Copy out word for word the lines of the records that begin with the one containing "Connexion (27, 1170)" and end with the one containing "Youtube (132, 167)", both included, leaving any pictures out of your answer.

> _Dataset_:
════════════════════

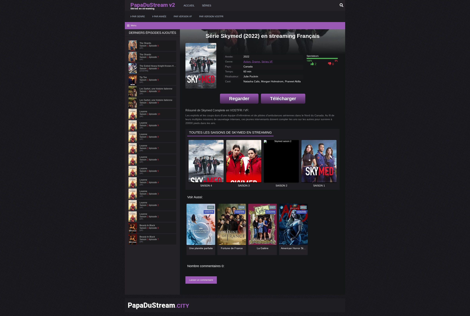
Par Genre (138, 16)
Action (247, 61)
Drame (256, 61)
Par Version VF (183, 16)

════════════════════

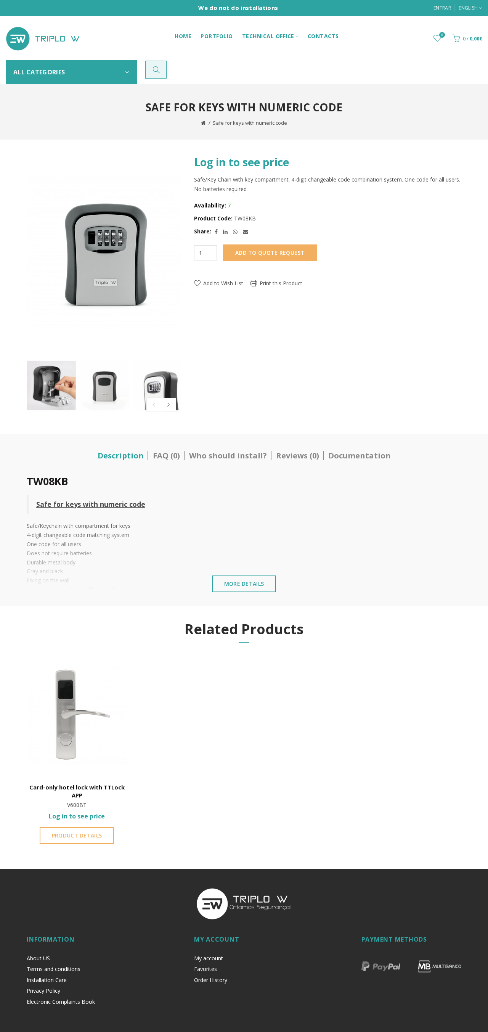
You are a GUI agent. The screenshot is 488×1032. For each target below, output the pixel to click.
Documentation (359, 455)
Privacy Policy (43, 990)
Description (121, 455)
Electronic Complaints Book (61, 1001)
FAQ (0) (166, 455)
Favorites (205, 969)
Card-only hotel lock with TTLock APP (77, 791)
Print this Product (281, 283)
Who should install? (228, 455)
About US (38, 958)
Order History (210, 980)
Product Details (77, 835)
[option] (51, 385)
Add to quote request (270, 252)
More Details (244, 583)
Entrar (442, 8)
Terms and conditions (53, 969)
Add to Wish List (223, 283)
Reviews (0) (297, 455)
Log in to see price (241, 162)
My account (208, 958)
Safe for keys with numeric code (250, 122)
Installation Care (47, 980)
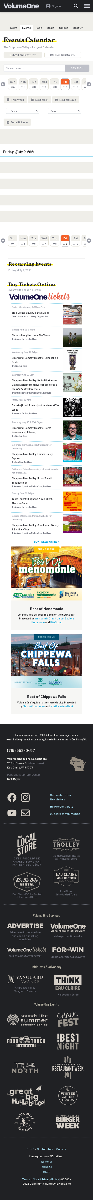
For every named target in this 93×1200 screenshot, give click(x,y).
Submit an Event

════════════════════

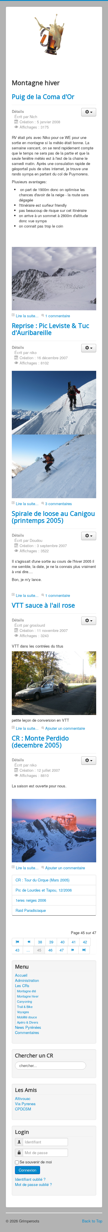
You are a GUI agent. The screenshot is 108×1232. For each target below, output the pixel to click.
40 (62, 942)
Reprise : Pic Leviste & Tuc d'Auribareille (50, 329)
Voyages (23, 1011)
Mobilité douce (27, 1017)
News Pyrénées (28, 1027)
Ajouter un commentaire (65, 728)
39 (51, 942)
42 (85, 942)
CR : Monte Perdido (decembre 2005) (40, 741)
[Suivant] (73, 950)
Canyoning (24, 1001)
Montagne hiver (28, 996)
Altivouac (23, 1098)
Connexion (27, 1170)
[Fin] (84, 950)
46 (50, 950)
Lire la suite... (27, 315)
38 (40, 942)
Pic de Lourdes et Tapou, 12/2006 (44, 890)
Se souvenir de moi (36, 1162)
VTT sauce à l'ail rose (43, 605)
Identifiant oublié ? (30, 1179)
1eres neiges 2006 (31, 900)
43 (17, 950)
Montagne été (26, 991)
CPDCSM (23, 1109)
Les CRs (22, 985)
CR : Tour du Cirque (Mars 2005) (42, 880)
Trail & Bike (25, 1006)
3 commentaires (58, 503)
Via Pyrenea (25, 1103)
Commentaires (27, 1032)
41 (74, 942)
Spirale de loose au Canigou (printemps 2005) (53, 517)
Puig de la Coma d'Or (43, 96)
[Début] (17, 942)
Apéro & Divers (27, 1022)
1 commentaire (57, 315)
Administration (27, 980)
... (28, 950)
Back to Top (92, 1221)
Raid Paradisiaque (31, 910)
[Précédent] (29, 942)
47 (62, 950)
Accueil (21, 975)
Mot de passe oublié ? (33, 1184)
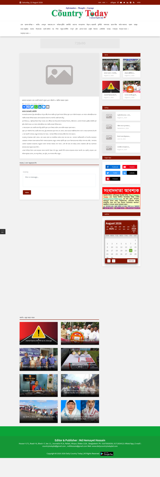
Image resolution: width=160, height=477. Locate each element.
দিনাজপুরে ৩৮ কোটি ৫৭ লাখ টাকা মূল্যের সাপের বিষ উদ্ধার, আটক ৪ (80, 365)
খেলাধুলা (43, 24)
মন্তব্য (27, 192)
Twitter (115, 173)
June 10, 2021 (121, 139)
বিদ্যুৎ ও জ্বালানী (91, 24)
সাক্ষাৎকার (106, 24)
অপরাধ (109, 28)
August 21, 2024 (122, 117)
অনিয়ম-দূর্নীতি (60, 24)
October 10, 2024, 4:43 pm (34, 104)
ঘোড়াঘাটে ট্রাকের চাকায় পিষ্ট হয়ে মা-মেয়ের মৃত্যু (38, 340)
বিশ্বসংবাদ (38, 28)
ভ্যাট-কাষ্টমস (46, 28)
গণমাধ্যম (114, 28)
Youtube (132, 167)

════════════════════

> _Exercise output_:
Connexion (27, 1170)
[Fin] (84, 950)
46 (50, 950)
Lire la suite... (27, 315)
38 (40, 942)
Pic de Lourdes et Tapou, 12/2006 (44, 890)
Se souvenir de moi (36, 1162)
VTT sauce à l'ail rose (43, 605)
Identifiant oublié ? (30, 1179)
1eres neiges 2006 (31, 900)
43 (17, 950)
Montagne été (26, 991)
CPDCSM (23, 1109)
Les CRs (22, 985)
CR : Tour du Cirque (Mars 2005) (42, 880)
Trail & Bike (25, 1006)
3 commentaires (58, 503)
Via Pyrenea (25, 1103)
Commentaires (27, 1032)
41 (74, 942)
Spirale de loose au Canigou (printemps 2005) (53, 517)
Puig de la Coma d'Or (43, 96)
[Début] (17, 942)
Apéro & Divers (27, 1022)
1 commentaire (57, 315)
Administration (27, 980)
... (28, 950)
Back to Top (92, 1221)
Raid Paradisiaque (31, 910)
[Précédent] (29, 942)
47 (62, 950)
Accueil (21, 975)
Mot de passe oublié ? (33, 1184)
Image resolution: width=160, height=477. Locate each element.
দিনাজপুরে ৩৮ কোটি ৫৭ লাখ টাকা মূল্যের সাপের বিষ উদ্ধার, আটক ৪ (80, 365)
খেলাধুলা (43, 24)
মন্তব্য (27, 192)
Twitter (115, 173)
June 10, 2021 (121, 139)
বিদ্যুৎ ও জ্বালানী (91, 24)
সাক্ষাৎকার (106, 24)
অপরাধ (109, 28)
August 21, 2024 (122, 117)
অনিয়ম-দূর্নীতি (60, 24)
October 10, 2024, 4:43 pm (34, 104)
ঘোড়াঘাটে ট্রাকের চাকায় পিষ্ট হয়ে মা-মেয়ের মৃত্যু (38, 340)
বিশ্বসংবাদ (38, 28)
ভ্যাট-কাষ্টমস (46, 28)
গণমাধ্যম (114, 28)
Youtube (132, 167)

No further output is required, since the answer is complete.